##### Texte étudié #####

Je rejoins
@Kettricken : la définition des bullshit jobs est floue et légèrement inadaptée à la variété, la quantité et la complexité du monde de l'emploi, notamment dans le tertiaire. En plus de cela, je n'ai vu aucune "catégorisation" d'un métier comme bullshit job autrement défini ici que subjectivement, selon le système de valeur de l'intervenant.e.
Je trouve en réalité que la théorie de Graeber mélange deux prismes de lecture qui contribuent à la difficile application de sa définition :
- des emplois créés par une activité économique dirigée par la croissance, la complexité des systèmes économiques et organisationnels, les réglementations, le capitalisme etc.
- les conséquences d'emplois vides de sens pour le salarié provoquant des brown out.
Alors oui, mais avec une définition qui mélange le sens aux yeux de l'individu et le sens aux yeux de notre économie mondiale, ça donne forcément des notions très variables de ce qu'est un bullshit job.
Et si l'on retenait un système de valeur qui s'approcherait d'un consensus (qu'on pourrait, j'en suis certaine, remettre en question très facilement), on a quoi comme secteurs d'activités ? L'agriculture (du coup, on met l'élevage ou pas?), la santé, la sécurité, le secteur sanitaire non médical, l'aide à la dépendance, l'éducation (et du coup, tu enlèves tout l'emploi des enseignants qui forment des jeunes en BTS qui iront prendre un taf dans un secteur non essentiel ?), le transport de personnes et de marchandises et quelques métiers de l'intermédiation (ex: la distribution) qui devront être réglementées très sévèrement (unicité des coûts par exemple) pour ne pas se faire des guerres concurrentielles responsables d'environ 75% de la production de powerpoint dans le monde ?

##### Contenu des données #####

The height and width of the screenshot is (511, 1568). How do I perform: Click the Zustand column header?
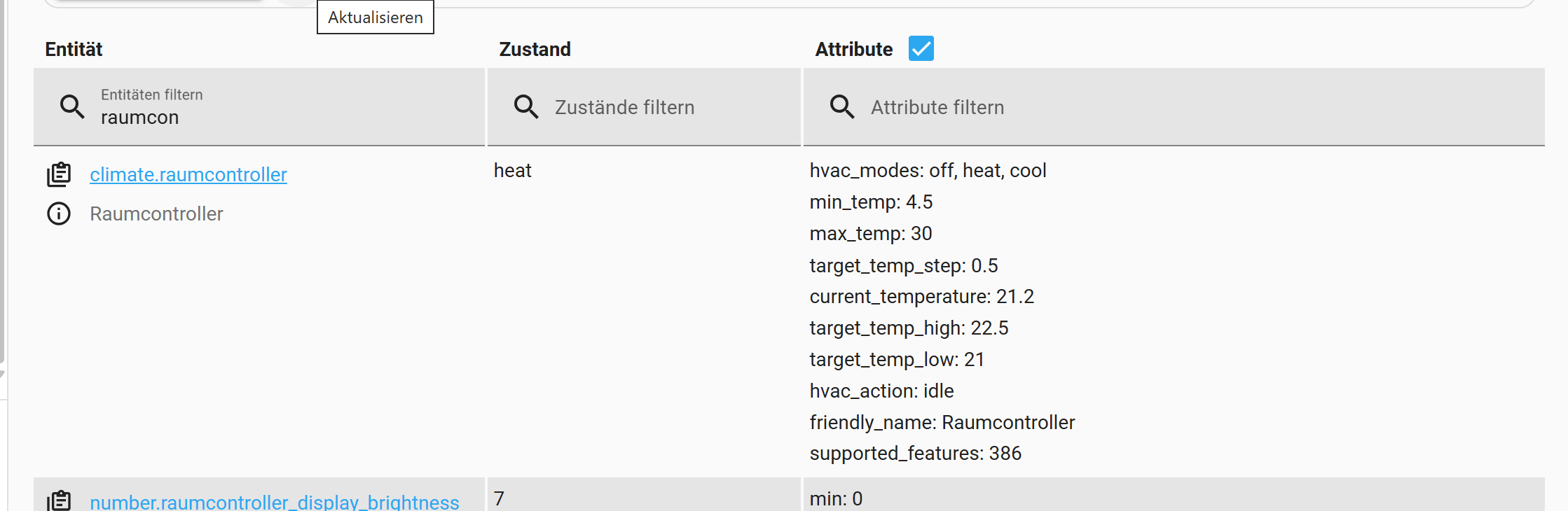(535, 49)
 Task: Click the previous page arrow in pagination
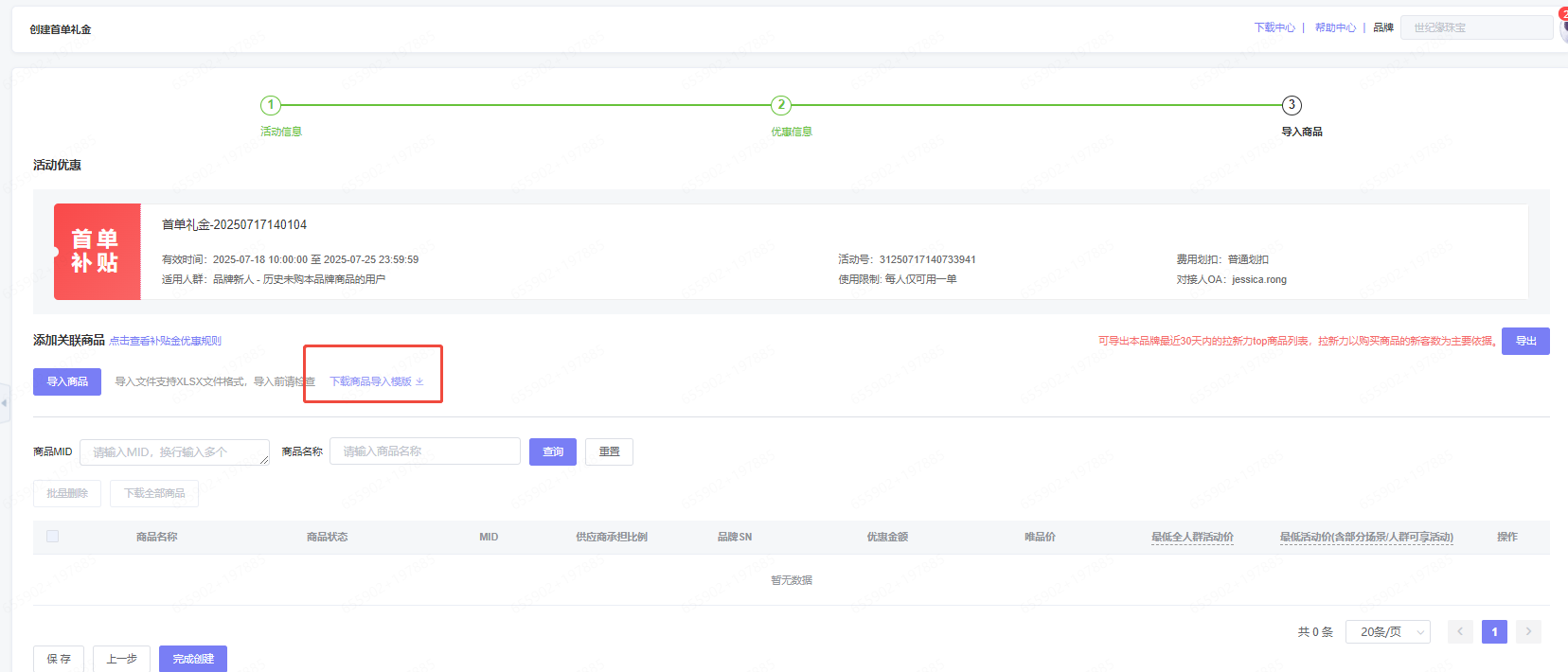1460,631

#####

_Série d'exercices:_
A. Dans le texte sur les bullshit jobs, quelle part de la production mondiale de powerpoint est attribuée aux guerres concurrentielles ?
B. Écrivez la suite du texte sur les bullshit jobs en reprenant après sa dernière phrase.

_Réponses par tâche:_
A. Environ 75 %.

B.
De la même manière, décrire un bullshit job par l'apparence du taf c'est un prisme complètement biaisé à mon sens.
Je passe plus de 8 heures de mes journées sur un ordinateur à faire en sorte qu'un monopole public soit maintenu mais régulé par une autorité. Mon travail, en gros, c'est m'assurer que l'argent public est dépenser de manière optimale pour éviter tout gaspillage tout en garantissant un niveau de service de qualité suffisante.
Si demain, j'arrête de travailler, il est très clair qu'on s'apercevra de l'inutilité de mon travail selon la définition très primaire qui pourrait en être faite.
Mais :
1/ c'est un métier stimulant donc le critère de "vide de sens" pour moi n'est pas respecté pour autant ;
2/ l'inutilité au sens de Graeber est un modèle type base zéro où tu reconstruis tout un système, il est donc là pour être opposé à la complexité de la réalité pour repenser nos modes de travail. Et la réalité c'est qu'on n'a pas beaucoup d'argent public, qu'on a des monopoles dont on pense qu'ils sont vertueux, qu'on ne veut pas augmenter les impôts et qu'on a un rôle de service public à garantir et assurer. Bon ben mon monde fait que mon taf est utile en fait, parce que la définition de Graeber ne s'applique pas à la réalité mais n'est qu'une grille de lecture permettant de remettre en question où est placée la valeur dans notre société (oui parce que la finalité c'est de payer selon l'utilité et c'est là, je crois, le véritable apport de la théorie des bullshit jobs) ;
3/ je trouve que le prof de zumba, quand bien même il est pas assis dans une chaise pendant 8 heures, qu'il sourit, qu'il a l'air motivé, qu'il ne regarde pas un écran, n'est pas plus ou moins utile que moi. Que des gens soient plus attirés par des métiers qui bougent, qui sont pas sur Internet tout le temps, qui peuvent aller en extérieur, rencontrer du monde etc. soit, très bien. Moi j'aime pas trop être en contact du public, je suis forte en économie, je trouve que mon secteur d'activité est essentiel à la société à deux titres (son secteur et son objectif) et je suis frileuse. Bon ben inutile de m'appliquer une grille de lecture de ce qui est un apparent épanouissement quand il ne s'applique qu'à certaines personnes et pas d'autres pour en juger de ce qu'est bullshit ou pas, en fait.